No matter how you look at it, Microsoft definetely seems to be feeling the squeeze that Google Apps are creating, which can be seen by price cuts, commissions to resellers, and its overall sales strategy for Office 365. Microsoft is now expected to launch the next generation of Microsoft Office today, which is currently its single biggest cash cow (it currently brings more revenue than sales of Windows), and are focusing more on buisnesses that have switched from Office to corporate versions of Google Apps.
In an effort to stop Google’s progress, the “Google Compete” team was created, who’s biggest goal is to stop customers from going Google. Clients and companies who have switched from Office to Google have received calls personally from the compete team, which seems to have been put together in late 2011.
Office 365 is quoted at being 50% more expensive than Google Apps, with many feeling that Google Apps are also “cooler” than Office.
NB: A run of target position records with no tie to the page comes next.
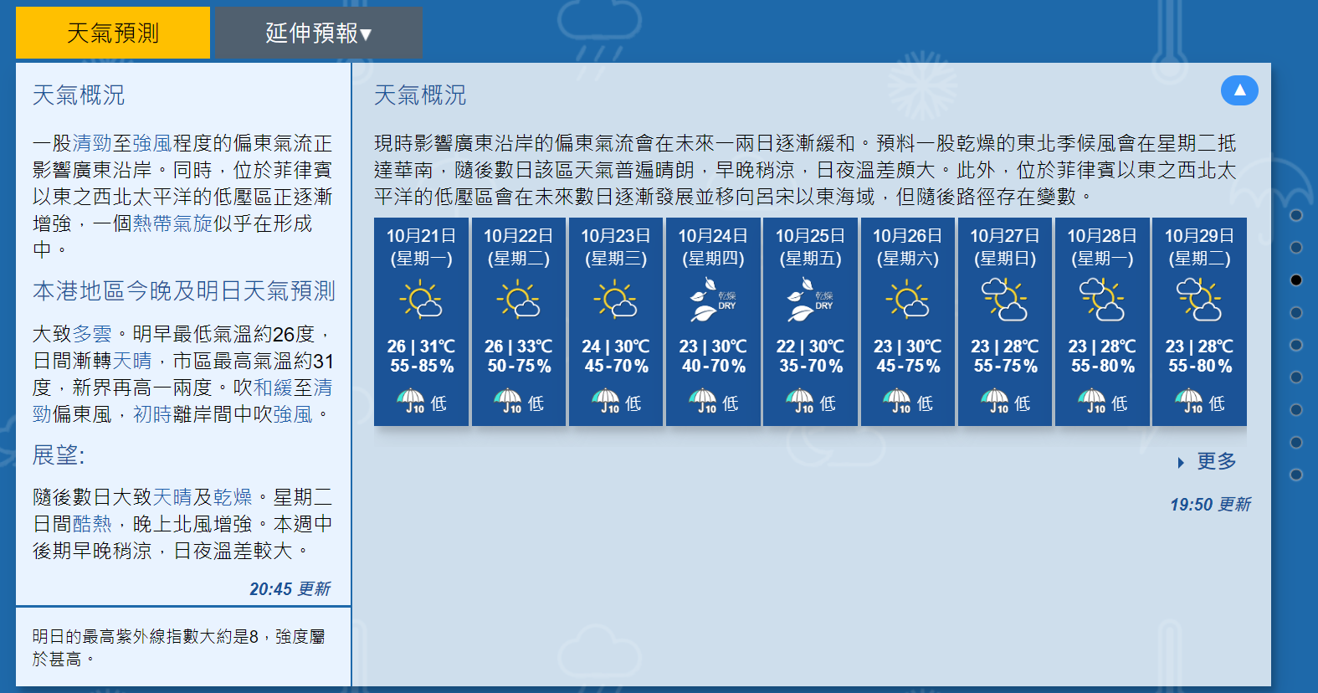Click the 強風 link in 天氣概況
This screenshot has height=693, width=1318.
click(152, 143)
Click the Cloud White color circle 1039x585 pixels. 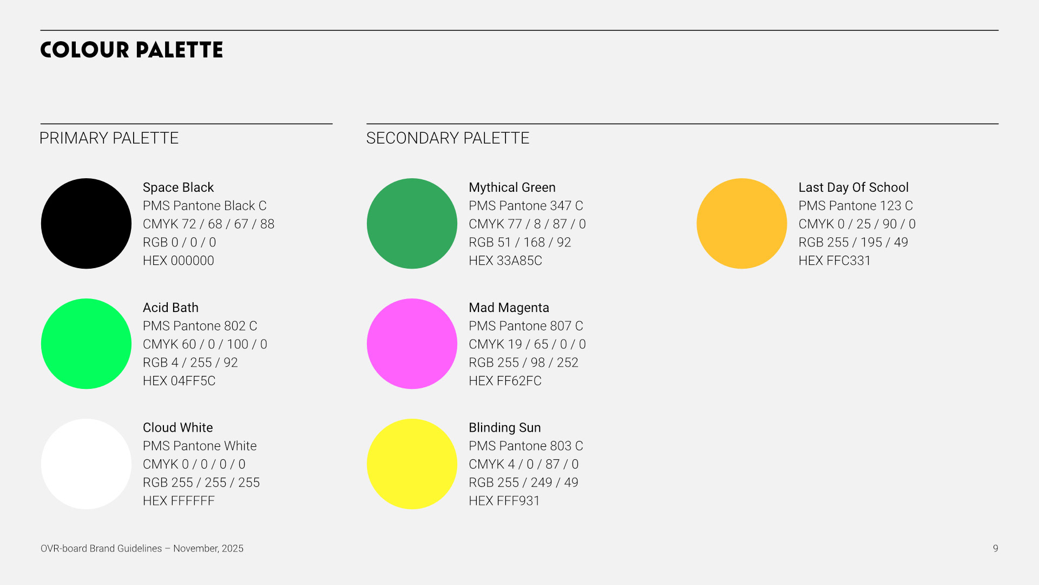(x=86, y=464)
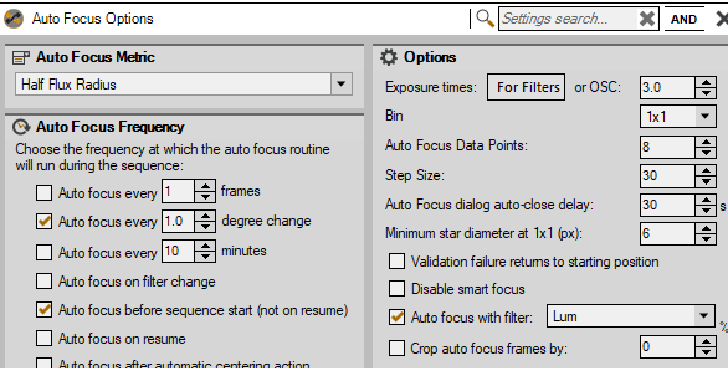Enable Auto focus on filter change

tap(44, 282)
Dominion Enterprises, for example, was paying a reported 2 million dollars per year for Microsoft products, but now only pay 200,000 per year with Google Apps. That’s one hell of a difference.
Microsoft currently denies that Google is the reason for the companies recent moves, and although Google doesn’t seem to be doing significant damage to Microsoft Office (currently has 90% market share for business productivity software), Google is improving in this sector, and currently wins one third to half of new corporate customers that purchase web based software.
Gartner analyst Tom Austin summed it up nicely when he stated:
"All of a sudden this looks really serious. By all accounts, [Microsoft] should be burying Google, and they're not."
Microsoft attempted to counter in March of this year by offering up to 20% price discounts to big companies and universities.
Microsoft currently makes more money of off Android than they do from their own mobile OS, which is pretty unbelievable when you think about it. It’s nice to see Google getting back a slice of the pie by cutting into Microsofts biggest money maker.